首页 -> 2003年第6期

有感于张石山的辞职

作者:杜天生




  裱褙者,装饰也。弃之者,不过是扔掉一块面皮。读罢张石山先生的《弃裱褙书》,叫人不能不感叹,当今之世,许多作家的功用,也许只剩下“裱褙”了。
  张先生辞去山西作家协会副主席之事,再一次验证了这一判断。在种种事物强大的挤压下,作家处于夹缝之中。鲁迅当年的孤独同样可以拿来诠释今日诸多作家的处境,因为一个真正的作家是既不会讨好权贵,也不会迎合市场而媚俗的。

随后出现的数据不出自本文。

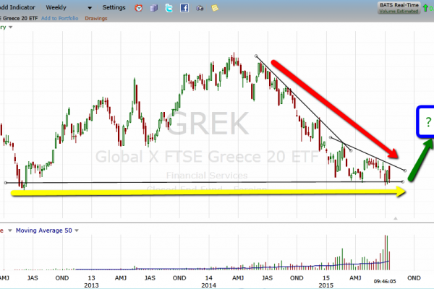Open the yellow sticky note icon
Viewport: 434px width, 289px height.
coord(214,8)
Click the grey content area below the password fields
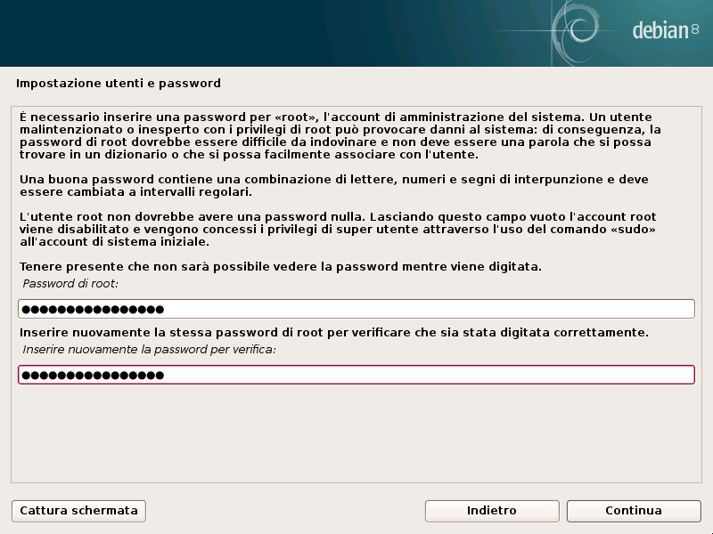This screenshot has height=534, width=713. point(357,436)
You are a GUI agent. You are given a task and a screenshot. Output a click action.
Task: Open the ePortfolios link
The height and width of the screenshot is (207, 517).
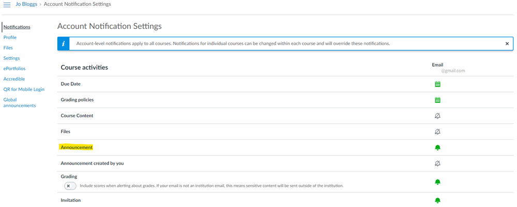tap(14, 69)
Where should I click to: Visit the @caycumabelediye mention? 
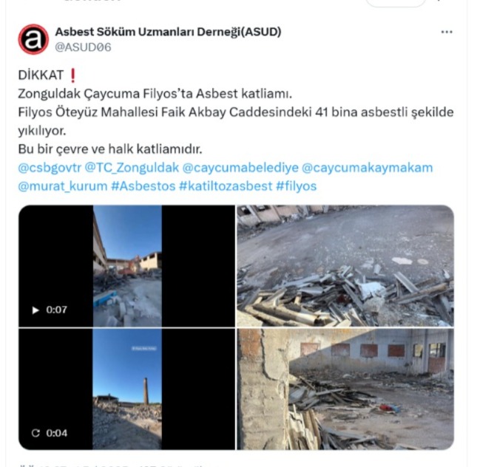coord(240,168)
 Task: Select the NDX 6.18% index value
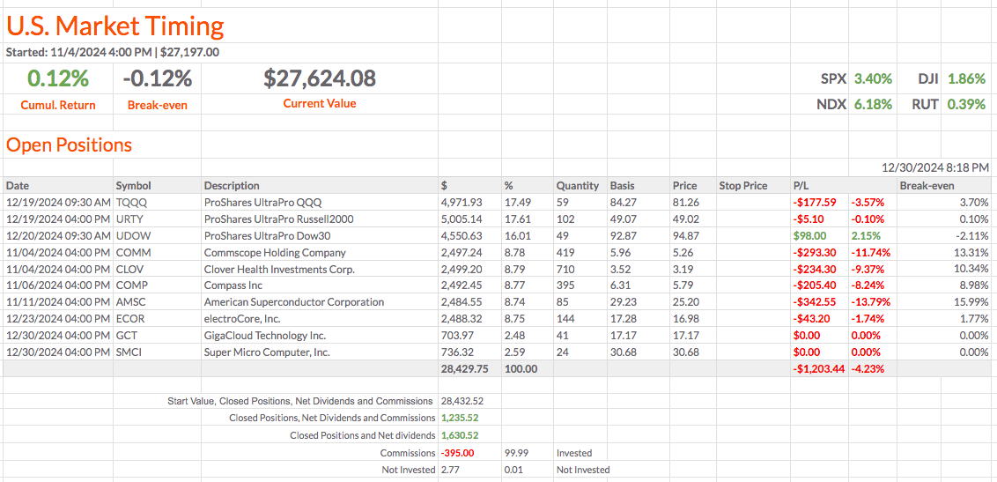873,104
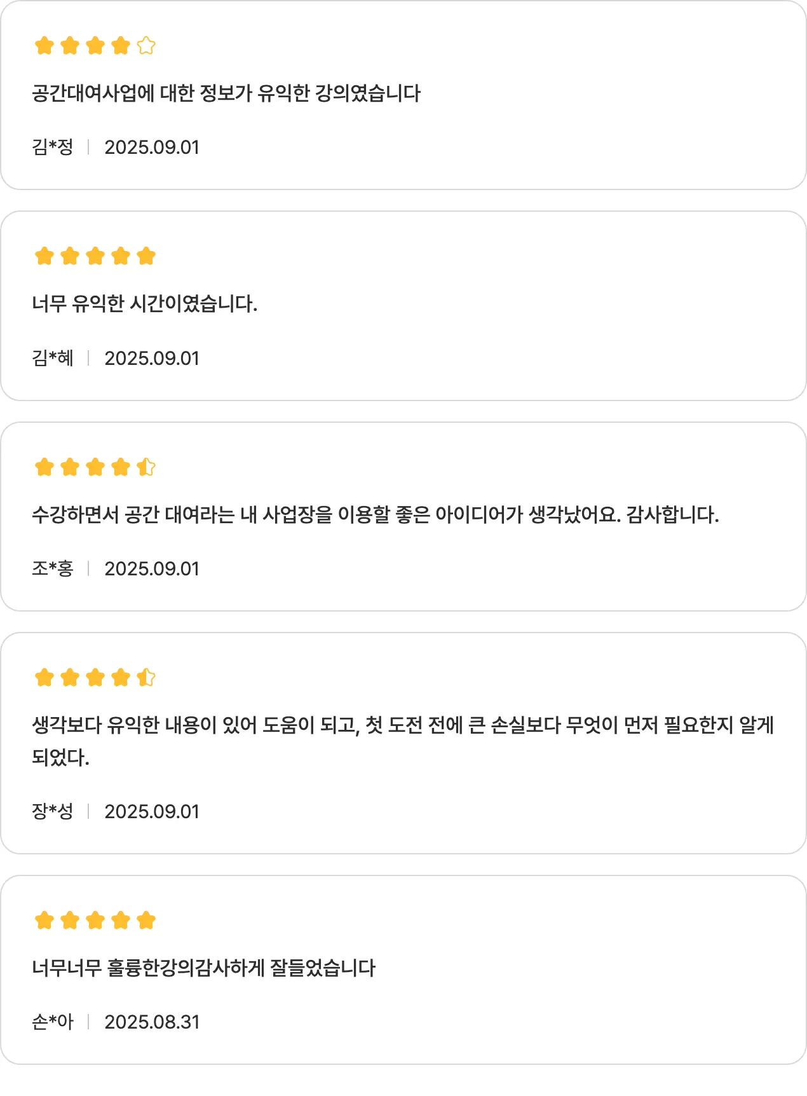Click the date 2025.08.31
The image size is (807, 1096).
pos(152,1022)
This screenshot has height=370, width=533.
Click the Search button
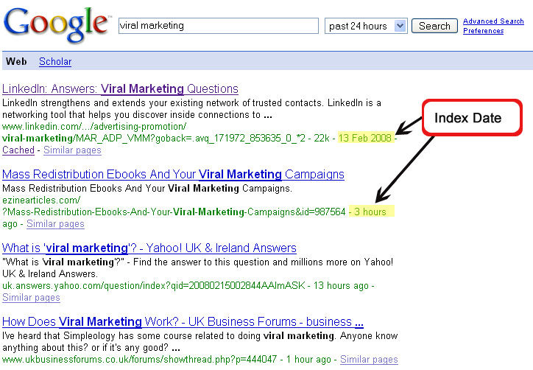(x=434, y=26)
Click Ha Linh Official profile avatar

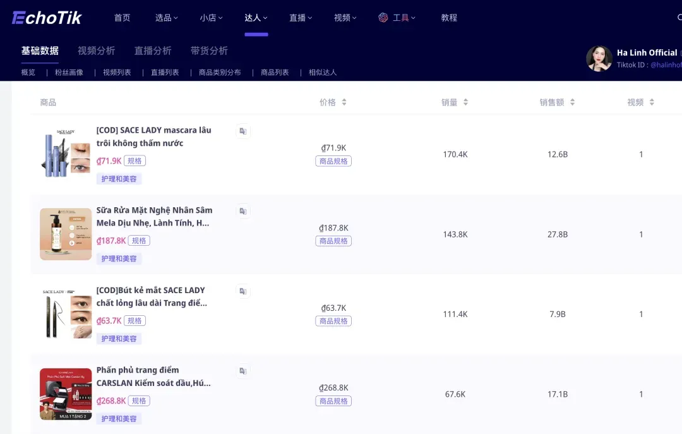(x=599, y=59)
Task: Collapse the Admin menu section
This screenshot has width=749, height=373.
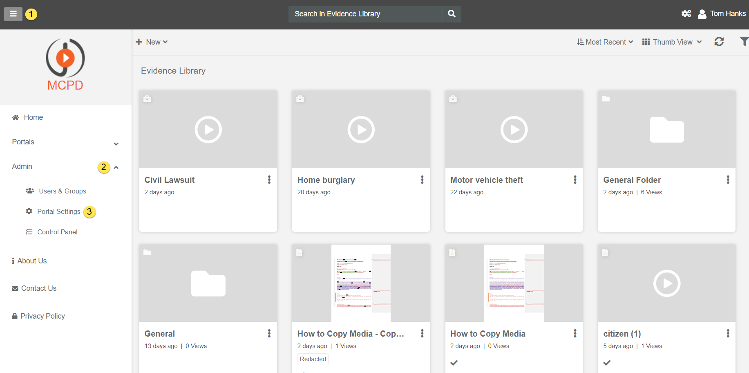Action: (x=116, y=167)
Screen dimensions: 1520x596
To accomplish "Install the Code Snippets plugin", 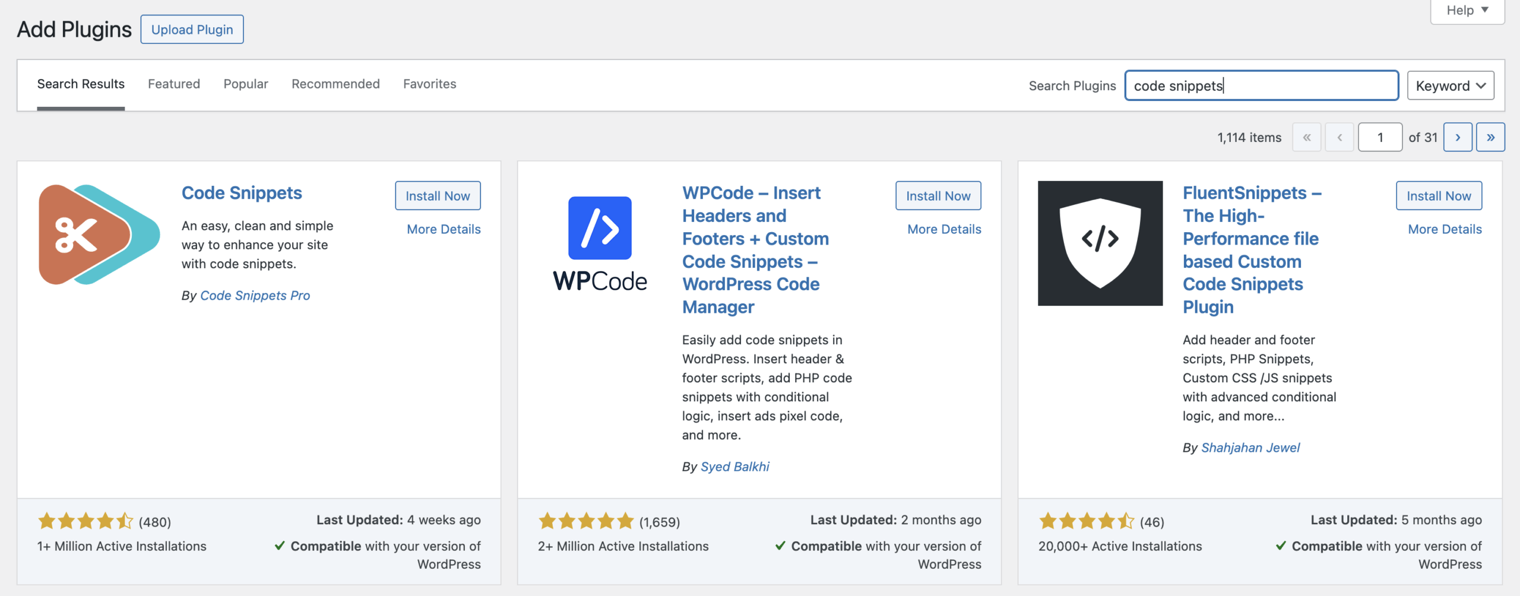I will [x=438, y=196].
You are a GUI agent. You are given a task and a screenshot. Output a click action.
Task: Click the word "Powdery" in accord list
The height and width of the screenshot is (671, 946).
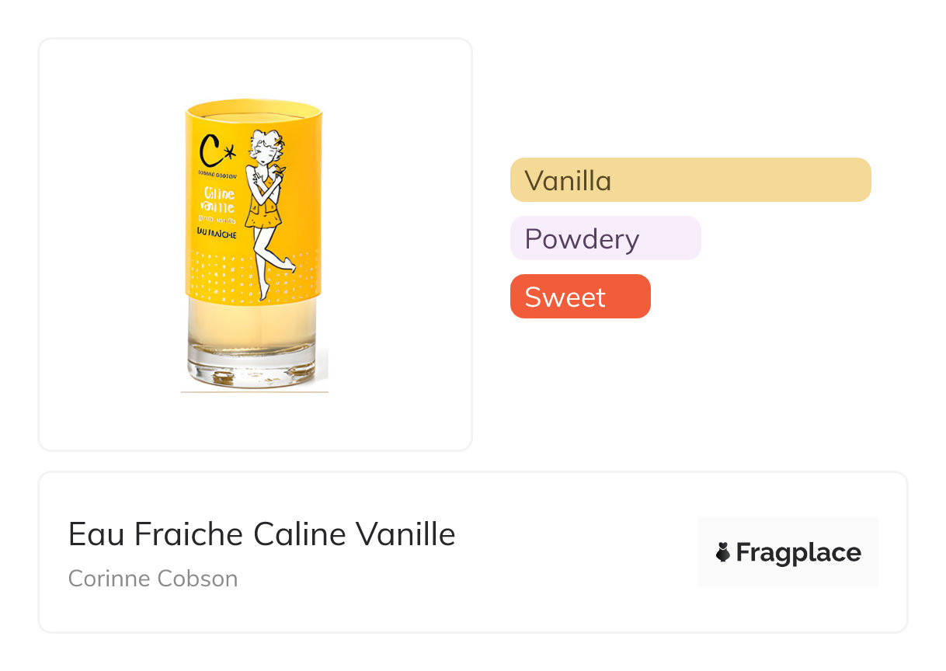click(582, 239)
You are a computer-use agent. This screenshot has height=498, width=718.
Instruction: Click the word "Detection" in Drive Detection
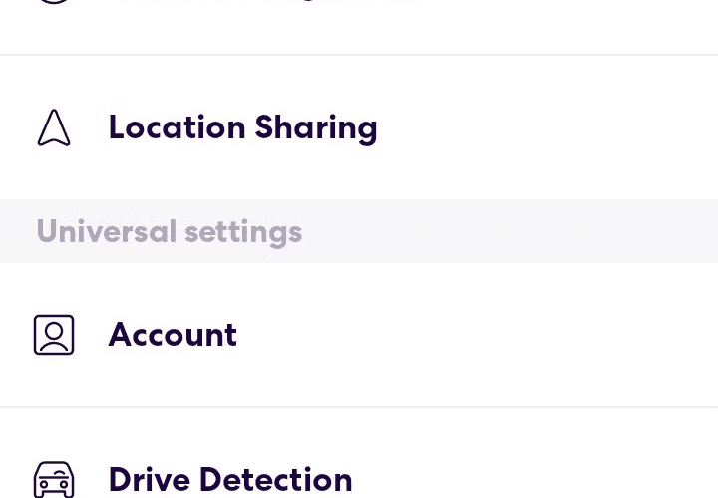pos(276,480)
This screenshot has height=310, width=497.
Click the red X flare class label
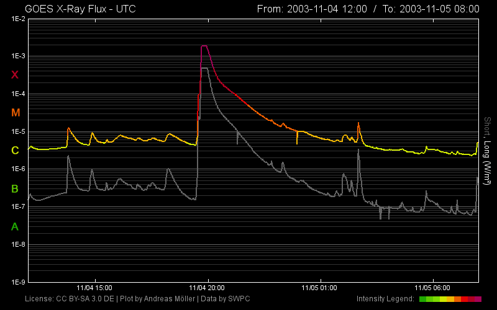click(x=16, y=75)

我很敬佩张先生赤子般的率真,因为他终于扔了这块无意义的面罩,恢复了一个作家的真我之面,不再充当“摆设”,不再沉缅于无聊的“集会”,不再为一些伪作家的折腾而充当点缀,不再辱没作家团体本应有的名誉。
  《弃裱褙书》充满了堂诘诃德式的理想,自然也少不了理想失落后的悲壮和苍凉。对于每个关注新时期文学走向的人来说,大概不会遗忘当年作家的“尊荣”。且不论当年文学创作的纯文学意义上的价值,当年作家精神上的“高贵”“指点江山”的文学气度,是今天的作家无法相比的。随着文学热的不断降温,无数作家弃文而去,游走于权力和市场之中,文学“萎缩”了,作家在精神上也同样“萎缩”了很多。
  张先生的辞职不会惊动无数安于现实的作家,这是“傻子”和“聪明人”的区别所在。中国的文坛充斥了“聪明”的文人,他们能适应各种环境,文学对他们而言常常成为工具,成为闯荡官场和市场的敲门砖。也只有张先生这样的“傻子”才会去揭别人的“短”,才会揭开遮羞布露出真实让大家害羞。在不少作家团体内,捞官的捞官,充当“摆设”的当“摆设”,写东西的写东西,大家相安无事,不是挺好吗?张石山又何必去搅扰大家,去充当那个不讨好的“傻子”?团体成了“衙门”,咱去找市场去,可以利用纯文学的潜在价值去搞名利双收的影视文学、网络文学、时尚文学、民间文学……嘛,找回被它们瓜分殆尽的纯文学地盘。但张先生的文学理想仍未破灭,仍想坚守一个作家应有的“高贵精神”,不想在世俗中沉沦,所以才有这次“孤独”的呐喊。
  作家的边缘化和非职业化也许是一种趋势,这一点并不可怕,可怕的是作家精神和文学主体意识的边缘化。媚权与媚俗是适应社会和市场的同义语,文学价值的边缘化就是放弃文学的独立价值而参与到世俗的合唱中。从《离骚》到《将进酒》到《呐喊》都是孤独者的独唱。今天,无论社会怎样喧嚣,独立的真实的真正文学品格的声音,仍然是最宝贵的。只要文坛还存在这样的声音,文坛就还有希望。